**** Quoted passage
1.2. SMEs that have a substantial amount of borrowing relative to the value of their assets (gearing) may also wish to use some type of derivative to protect themselves from rising interest rates. In the same way that an individual obtaining a mortgage will have an option of repaying their loan on a fixed, floating or tracker basis, SMEs should also be able to make such risk management decisions.

1.3. Some larger SMEs who have a material exposure to the price of a commodity, such as oil or copper for example should also be able to use derivatives to help manage their risk.

2. CREDIT RISK

2.1. The vast majority of derivatives that may be appropriate for an SME for the above risk management purposes will carry a contingent liability for the provider of that derivative. There are of course simple derivatives such as currency options, or interest rate caps which do not have any on-going potential liability since they are paid for up-front. An SME may not want to use this type of derivative however.

2.2. A bank that is providing some debt facilities to an SME will almost certainly have some security over some of the assets of the SME (typically a legal charge on property). For such a bank, it is relatively straightforward for it to allocate a portion of this security to underwrite the contingent liability for the derivative.

2.3. If a ring-fenced commercial bank was not able to provide derivatives to its SME customers, it would presumably have to suggest to its customer (on an agency basis), other banks and institutions that could provide it derivatives. The SME however is unlikely to have material banking relationships (if any) with more than one bank. Therefore, if the SME has their borrowing with ‘Ring-Fenced Bank A’ for example they will need to provide extra security to ‘Investment Bank B’ in order to obtain a derivative from Bank B. This would have to be in the form of cash collateral, or equity in their property for example, which are unlikely to be options that an SME would want or be able to provide. This in effect means that the SME would not be able to use derivatives for risk management.

2.4. Even if the SME does wish to provide additional security to Bank B, the overall costs of hedging are likely to be higher for both the SME and the bank because there is no common usage of the same security for the SME from the ring-fenced Bank A.

2.5. It is worth noting that if the SME was forced to seek derivatives from Bank B, this is forcing the SME to be exposed to increased credit risk on Bank B. This is because Bank B is by definition a ‘riskier’ bank because it is a non-ring-fenced bank. Bank B will be a more complex bank than Bank A and is less likely to be able to rely on the Government for support if required. Bank B is a bank that is likely to be a bank more suitable for large companies or financial institutions. Just as there can be break-costs payable for an SME if they terminate a derivative ahead of expiry subject to market movements, there could also be a breakage gain for the SME. If Bank B failed, it may not be able to pay the SME the breakage gain owed to it under the derivative.

2.6. It could be asked if an SME could adequately or inexpensively hedge their exposures through alternative means such as exchange-traded hedging products, rather than using an Over the Counter (OTC) contract from their bank. The simple answer to this is no, because if it is appropriate for an SME to hedge their exposure, they must only do so via a derivative that is suitable for them. This means that the derivative must be of the right length, notional amount and amortisation profile to match the underlying borrowing. Exchange traded contracts do not allow such flexibility and are typically for sizes that would be too large for an SME. It may be possible for exchange traded derivatives to be provided for smaller notional sizes and duration’s, but these have not yet been developed and will require both cost and time to develop. A further issue with exchange traded derivatives is that they may also not match the underlying basis required by the SME, for example Base Rate. With OTC derivatives, a bank can provide a Base Rate derivative to an SME, whilst the bank (not the SME) absorbs the basis risk of doing so.
********
**** Raw data
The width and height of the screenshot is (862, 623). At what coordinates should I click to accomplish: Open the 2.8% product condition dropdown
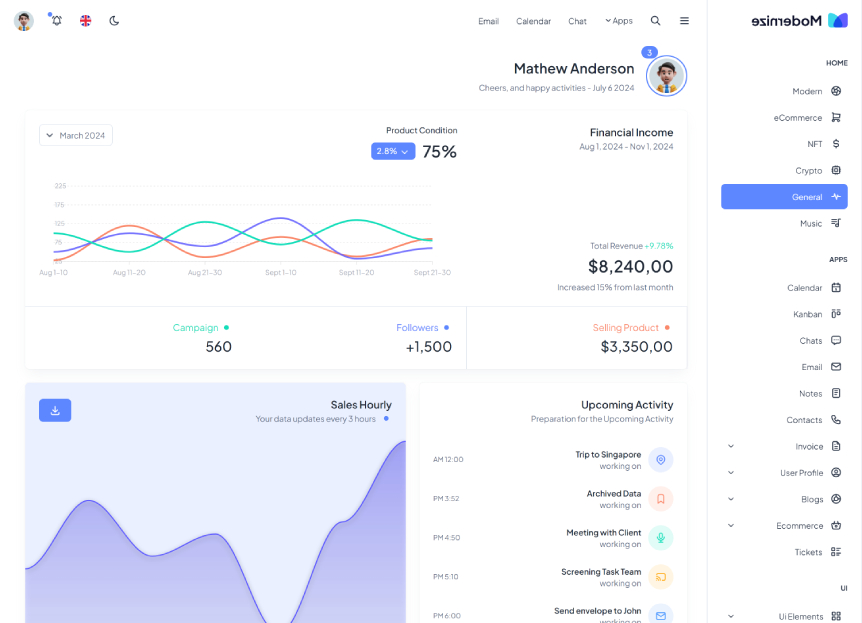[392, 151]
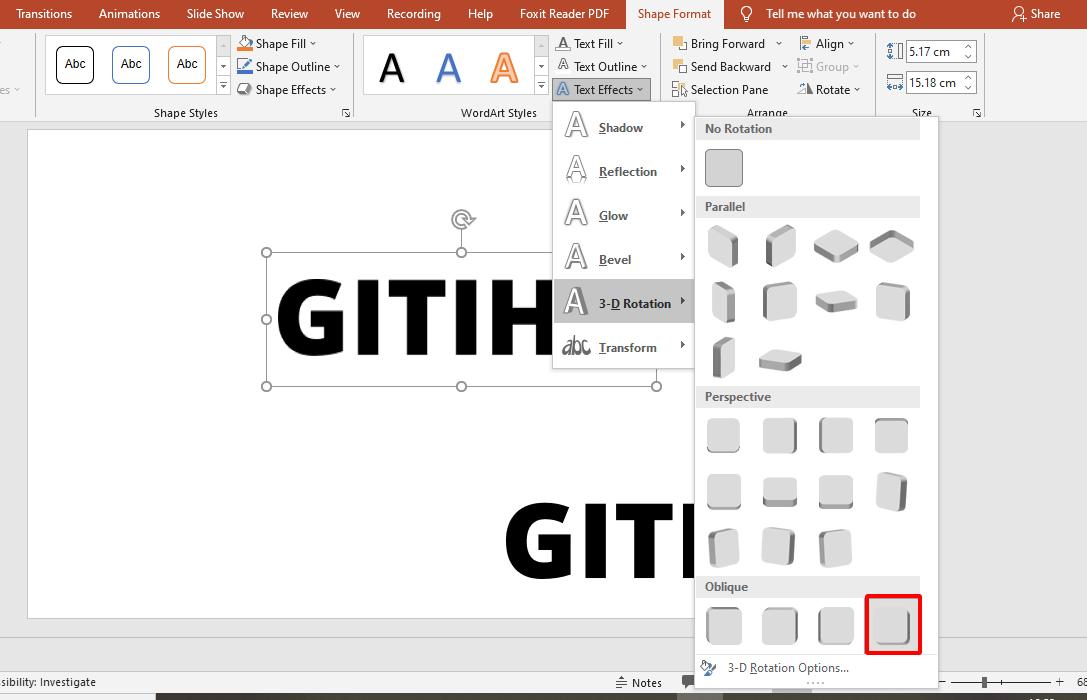
Task: Select the No Rotation preset
Action: [x=723, y=167]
********
- **Tasks to carry out**:
#1 List the bases on which, according to the passage on SME derivatives, an individual taking out a mortgage may choose to repay the loan.
#2 Carry on the passage on SME derivatives and ring-fenced banks from where it stops.
The material was taken from a different source than the passage on SME derivatives.

- **Responses in order**:
#1
- Fixed
- Floating
- Tracker

#2
3. MIS-SELLING / CONDUCT

3.1. We do not believe that the above question can be answered without addressing the issue of the mis-selling of these products.

3.2. We disagree with part of the findings from the FSA on the 29th June 2012 which are particularly focussed on complex products (for which they use a set of products that could be described as ‘structured collars’). This is because, in our view, even ‘simple’ products such as an interest rate swap, a fixed rate loan, or interest rate collar have and can be mis-sold. In cases where the derivative was provided for longer than the loan, for a larger amount than the loan, or the SME was not clearly shown the potential for large break-costs, there can be mis-selling even using ‘simple’ products. In fact, on an equivalent basis, there will be many instances where it does not matter whether the SME was provided a ‘complex’ structured collar, or a ‘simple’ interest rate swap; the break-cost from either product at current levels of low interest rates will be very similar. The point we make here is that it is the manner and conduct in which these derivatives are sold, which is far more important than a label of a ‘simple’ or ‘complex’ derivative.

3.3. As we have already stated in our oral evidence to the Committee on 26th September 2012, this does not mean that derivatives are inappropriate for SMEs.

3.4. There are actually already robust rules provided by the FSA (the Conduct of Business Sourcebook) which require banks to assess the suitability and appropriateness of these derivatives for SMEs. Part of the problem has been that the compliance functions within these banks have failed in their duty to sufficiently check how and what the sales advisors were providing to the SMEs. In turn, the FSA has also failed to monitor and challenge the banks’ compliance functions for the adherence to these FSA rules in substance, rather than just via detailed written terms and conditions they provided to SMEs.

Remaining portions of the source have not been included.